§ GIVEN REQUEST
Copy out the items verbatim, starting at the line that contains "This screenshot has height=468, width=769." and ending at the line that contains "(x=385, y=281)", with both of those lines included.

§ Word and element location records
● ● ●

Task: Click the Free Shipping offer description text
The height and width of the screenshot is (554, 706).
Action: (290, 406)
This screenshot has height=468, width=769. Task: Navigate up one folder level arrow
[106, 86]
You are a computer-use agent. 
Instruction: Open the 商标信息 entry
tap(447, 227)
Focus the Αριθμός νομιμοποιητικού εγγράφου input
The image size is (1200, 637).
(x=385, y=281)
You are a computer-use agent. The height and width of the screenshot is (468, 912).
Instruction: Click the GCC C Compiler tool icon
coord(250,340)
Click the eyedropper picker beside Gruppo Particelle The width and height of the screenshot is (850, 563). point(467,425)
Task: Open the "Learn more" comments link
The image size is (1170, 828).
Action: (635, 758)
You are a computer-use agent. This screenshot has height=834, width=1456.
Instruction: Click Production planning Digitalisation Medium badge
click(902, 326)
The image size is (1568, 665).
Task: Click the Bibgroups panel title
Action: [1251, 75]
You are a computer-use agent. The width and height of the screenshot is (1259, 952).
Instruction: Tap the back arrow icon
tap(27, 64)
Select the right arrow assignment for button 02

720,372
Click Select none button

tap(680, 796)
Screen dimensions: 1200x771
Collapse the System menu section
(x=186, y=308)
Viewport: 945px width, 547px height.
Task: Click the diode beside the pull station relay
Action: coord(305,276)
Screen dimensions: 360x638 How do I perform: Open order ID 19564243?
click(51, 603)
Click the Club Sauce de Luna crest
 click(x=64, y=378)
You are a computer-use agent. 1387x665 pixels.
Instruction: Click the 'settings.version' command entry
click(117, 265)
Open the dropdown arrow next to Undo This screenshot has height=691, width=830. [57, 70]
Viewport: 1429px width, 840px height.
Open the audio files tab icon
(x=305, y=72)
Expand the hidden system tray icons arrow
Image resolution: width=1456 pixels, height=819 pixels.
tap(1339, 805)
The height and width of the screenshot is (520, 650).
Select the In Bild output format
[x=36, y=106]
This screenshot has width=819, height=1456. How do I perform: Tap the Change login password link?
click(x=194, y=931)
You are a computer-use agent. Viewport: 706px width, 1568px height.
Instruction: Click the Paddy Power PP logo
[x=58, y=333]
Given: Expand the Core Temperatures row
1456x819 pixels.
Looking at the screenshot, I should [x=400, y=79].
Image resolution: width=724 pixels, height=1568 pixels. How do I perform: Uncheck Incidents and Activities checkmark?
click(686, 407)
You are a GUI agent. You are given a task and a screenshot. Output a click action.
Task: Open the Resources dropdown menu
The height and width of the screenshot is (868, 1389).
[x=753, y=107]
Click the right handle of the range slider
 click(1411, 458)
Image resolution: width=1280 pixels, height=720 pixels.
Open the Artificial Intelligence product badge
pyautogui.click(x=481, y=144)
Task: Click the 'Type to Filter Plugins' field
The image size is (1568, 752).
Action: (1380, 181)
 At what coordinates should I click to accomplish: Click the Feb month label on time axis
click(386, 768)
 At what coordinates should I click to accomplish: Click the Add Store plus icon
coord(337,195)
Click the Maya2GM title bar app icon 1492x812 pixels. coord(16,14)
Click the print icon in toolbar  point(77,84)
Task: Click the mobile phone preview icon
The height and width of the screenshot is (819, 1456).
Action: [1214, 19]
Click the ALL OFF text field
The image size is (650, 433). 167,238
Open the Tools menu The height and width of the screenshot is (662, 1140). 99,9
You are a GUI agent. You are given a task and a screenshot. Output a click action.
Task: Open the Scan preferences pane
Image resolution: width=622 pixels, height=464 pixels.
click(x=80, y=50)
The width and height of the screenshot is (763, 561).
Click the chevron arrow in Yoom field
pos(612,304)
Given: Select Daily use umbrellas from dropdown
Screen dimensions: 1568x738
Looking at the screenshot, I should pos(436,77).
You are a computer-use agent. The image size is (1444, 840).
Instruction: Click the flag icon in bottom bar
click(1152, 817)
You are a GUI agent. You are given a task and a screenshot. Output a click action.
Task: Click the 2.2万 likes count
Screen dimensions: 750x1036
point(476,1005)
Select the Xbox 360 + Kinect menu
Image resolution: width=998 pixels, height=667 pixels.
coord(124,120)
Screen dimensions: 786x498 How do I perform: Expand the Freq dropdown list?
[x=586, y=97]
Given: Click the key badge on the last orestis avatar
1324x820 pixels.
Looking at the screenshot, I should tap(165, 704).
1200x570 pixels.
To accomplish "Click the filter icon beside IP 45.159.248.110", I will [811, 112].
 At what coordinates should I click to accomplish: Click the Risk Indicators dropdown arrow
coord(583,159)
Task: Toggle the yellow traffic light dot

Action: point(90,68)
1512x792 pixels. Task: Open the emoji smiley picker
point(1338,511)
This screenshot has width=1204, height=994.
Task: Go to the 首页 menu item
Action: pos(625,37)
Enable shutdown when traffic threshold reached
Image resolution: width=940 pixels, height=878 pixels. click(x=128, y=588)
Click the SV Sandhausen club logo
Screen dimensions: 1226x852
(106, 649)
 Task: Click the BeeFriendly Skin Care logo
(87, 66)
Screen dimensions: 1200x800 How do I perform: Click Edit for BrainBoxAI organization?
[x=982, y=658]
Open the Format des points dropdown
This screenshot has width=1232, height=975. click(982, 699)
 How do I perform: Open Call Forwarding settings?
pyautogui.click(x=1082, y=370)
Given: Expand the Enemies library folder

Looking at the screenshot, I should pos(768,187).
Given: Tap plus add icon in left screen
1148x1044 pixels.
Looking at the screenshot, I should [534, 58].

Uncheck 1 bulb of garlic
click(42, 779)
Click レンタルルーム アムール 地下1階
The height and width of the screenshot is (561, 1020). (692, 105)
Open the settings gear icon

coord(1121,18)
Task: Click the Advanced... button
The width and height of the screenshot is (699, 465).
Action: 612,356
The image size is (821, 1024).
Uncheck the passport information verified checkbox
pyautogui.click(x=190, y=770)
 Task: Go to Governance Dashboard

● ● ●

§ WRITTEN RESPONSE
This screenshot has height=468, width=769. Task: Navigate up one folder level arrow
[106, 86]
You are a computer-use agent. 
Instruction: Open the 商标信息 entry
tap(447, 227)
Focus the Αριθμός νομιμοποιητικού εγγράφου input
The image size is (1200, 637).
(x=385, y=281)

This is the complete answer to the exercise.